At first, the idea of the organization wasn’t appealing to her and she thought it was a club for older white women, an image the local chapter is still trying to shake.
The organization began with a lot of interest and held fundraisers, regular meetings and hosted speakers for the meetings.
Despite the initial 40 members who made up the organization at the beginning, Sandefur said there are currently not enough members to create a full-fledged chapter.
“Initial interest sort of dwindled,” Sandefur said.
Bussert-Webb said a possible reason could be the annual dues and costs of joining the organization and suggests an increase of fundraisers to give out scholarships for younger members might help.
Because the organization isn’t a stand-alone chapter, dues are sent to the state and the club does not have access to the funds for local use.
Bussert-Webb said the organization could also look into a student chapter and use the younger generation to keep the organization going long-term.
“I can, as a professor, talk to my students about this, but having those students involved speak to the class, they can influence their peers,” Bussert-Webb said.
Now in addition to combating apathy among voters, the group is working to add more members to become a stand-alone chapter.
“We’re holding out great hope that we will have some people join,” Sandefur said.

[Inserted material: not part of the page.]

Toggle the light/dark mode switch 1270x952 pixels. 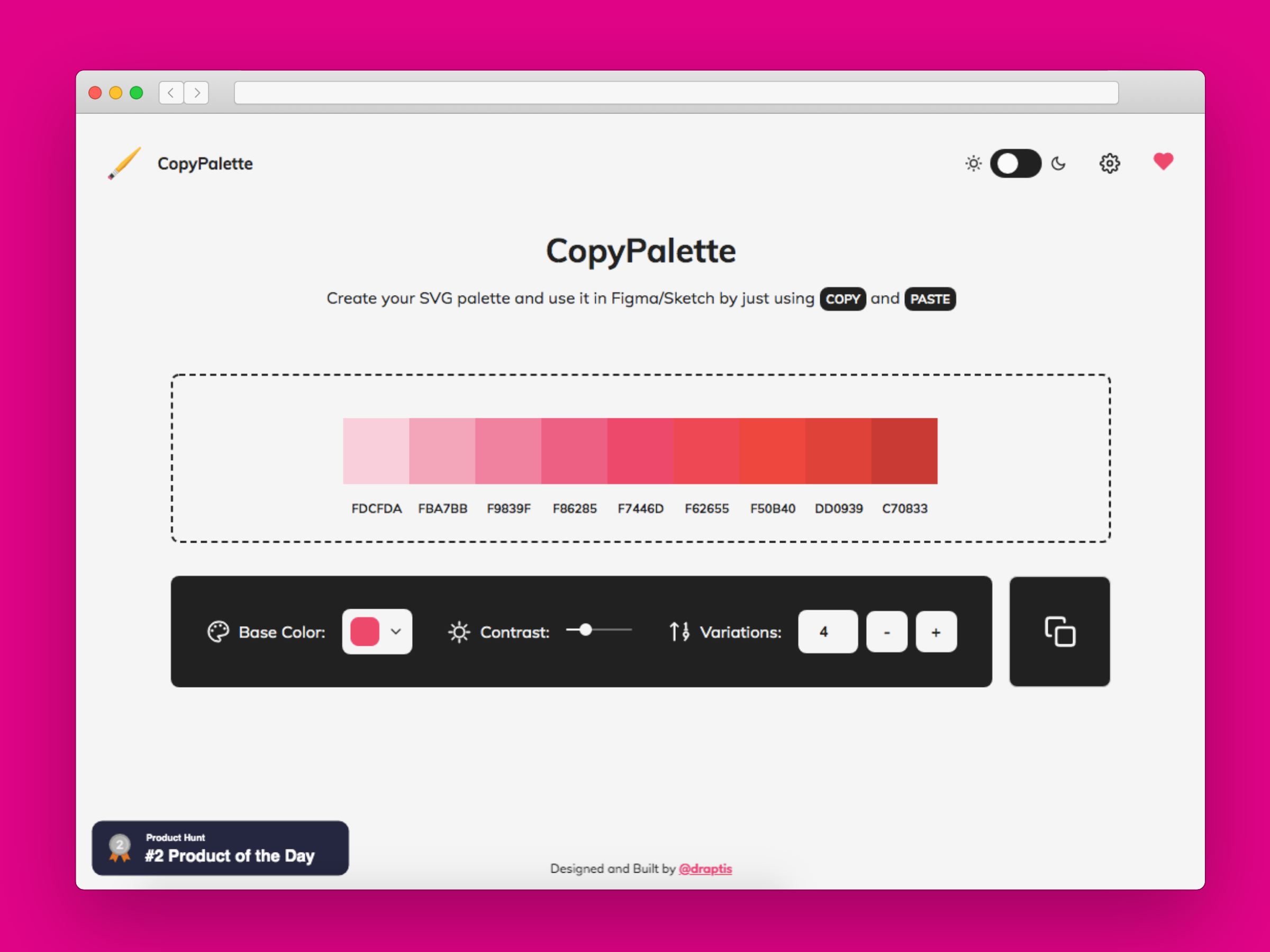(1013, 163)
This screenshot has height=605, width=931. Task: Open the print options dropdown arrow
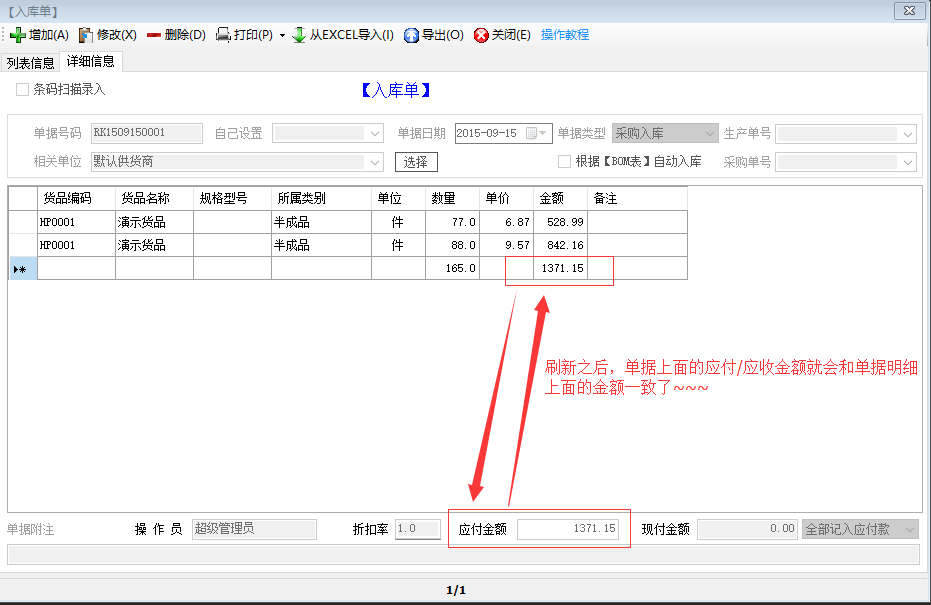click(282, 35)
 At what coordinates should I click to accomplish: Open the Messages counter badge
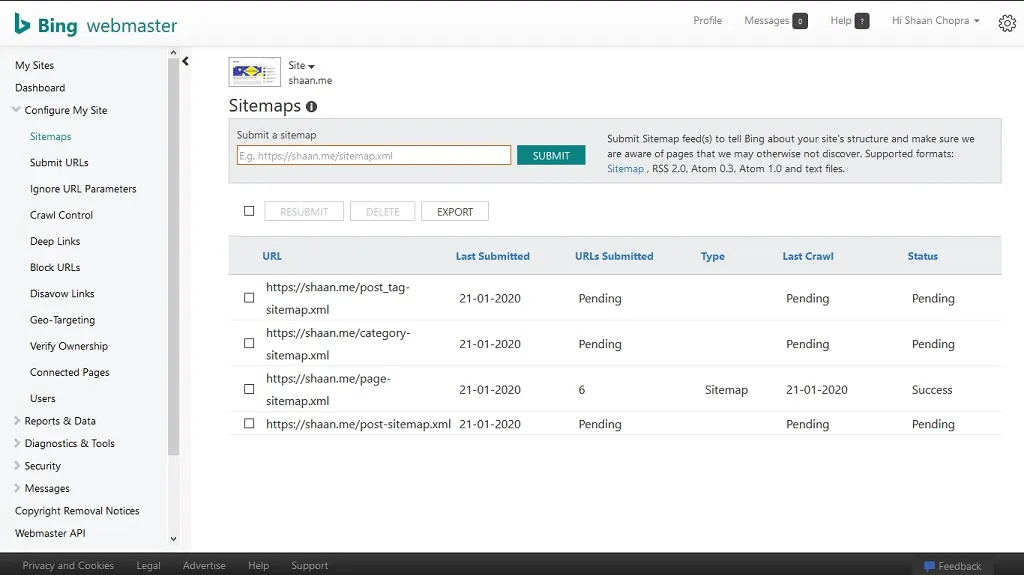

The group is currently busy with local primary elections and has been working to get people registered to vote and educating those voters on the candidates and their issues using their vote411.org website.
Sandefur said once the elections are over the group will look into meeting to figure out ways to revive and rejuvenate the organization so they can continue their mission.
“Empowering voters and defending democracy,” Sandefur said. “I like that word, empower. Oh, so many times we hear, ‘oh my vote doesn’t count.’ Their vote does count.”
Know who you’re voting for?
Vote411.org is an online voter’s guide that contains information about issues and candidates needed before an election.